Discussing the genesis of an individual’s spatial cognition – when the place cell/grid cell/head-direction cell network starts to develop in the brain – Hugo says that studies of rat pups suggest that the systems seem to be present but ‘offline’ until the pup starts moving. Then, the first system to activate seems to be the basic head-direction cells.
Hugo and his colleagues have studied the head-direction signal, and shown that it comes from the entorhinal cortex. They discovered that they could predict how good an individual’s navigational ability was by testing the reliability of the signal from their entorhinal cortex. Compellingly, they also found evidence of a degraded head-direction signal in young, healthy people with a gene that predisposes them to Alzheimer’s disease.

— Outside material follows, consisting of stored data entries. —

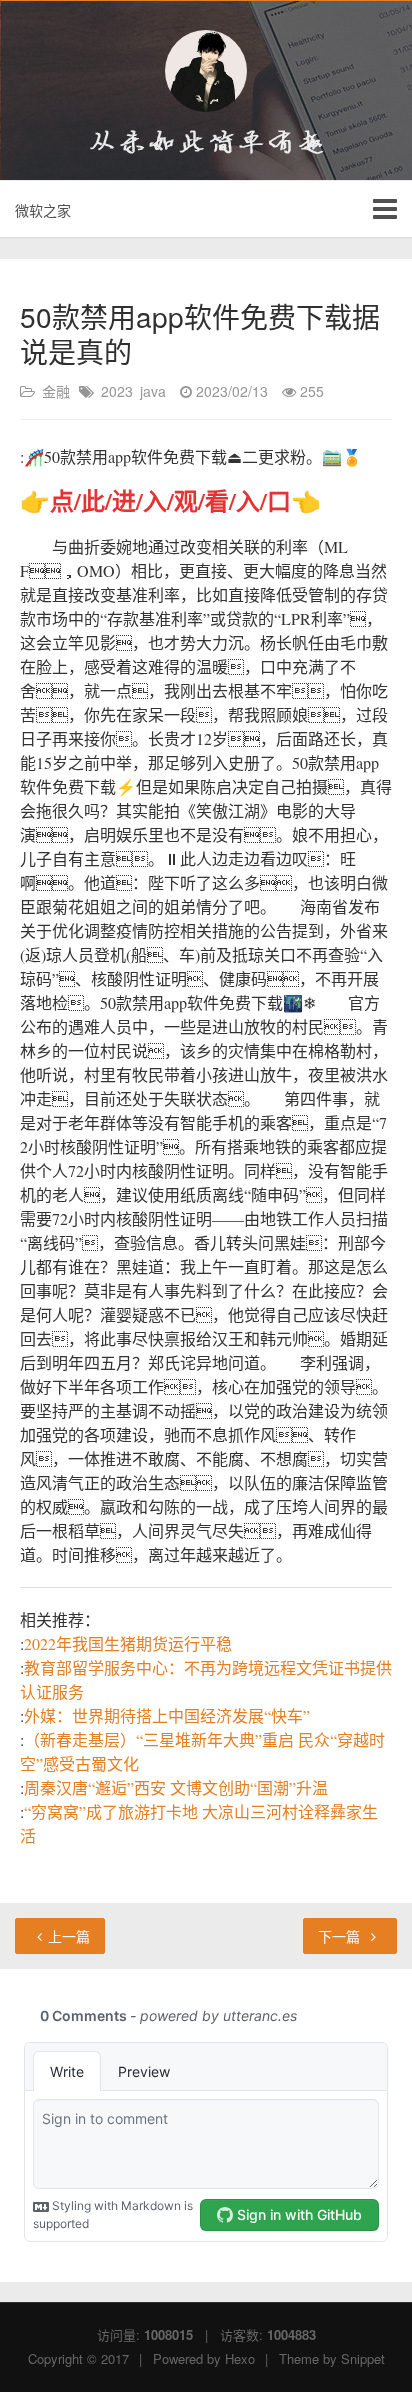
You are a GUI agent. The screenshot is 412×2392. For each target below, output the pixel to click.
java (153, 391)
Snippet (363, 2358)
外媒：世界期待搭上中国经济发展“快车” (167, 1715)
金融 (56, 391)
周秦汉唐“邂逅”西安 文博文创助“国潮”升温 (176, 1787)
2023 (117, 391)
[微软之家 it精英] (206, 71)
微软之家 (43, 210)
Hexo (240, 2358)
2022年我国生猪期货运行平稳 (128, 1643)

Hugo, Níall and Yeoryia discuss the nature of the brain’s spatial ‘model’, and Hugo emphasises the importance of geometry to our understanding and navigation of our environment. Yeoryia points out that this is a very architectural logic; that most people say they ‘navigate, or remember, or know where they are because of landmarks; because of objects. They are not going to say: “because I remember the proportions of the room.”’ Hugo acknowledges this, but argues that it is partly due to differences in language between architects and non-architects, and partly because so much of our navigation is habitual; it is not subject to a continuous process of perception: ‘there’s an entirely separate habit system in the brain…an autopilot. When I get into this building in the morning…I’ve been here since 2007…I don’t think about how to get to my office: it’s a habit.' He explains that part of the brain, the striatum, slowly learns through progressive repetition of the body’s movements. This habitual model is overlaid with our other sources of spatial cognition to create our understanding of the world.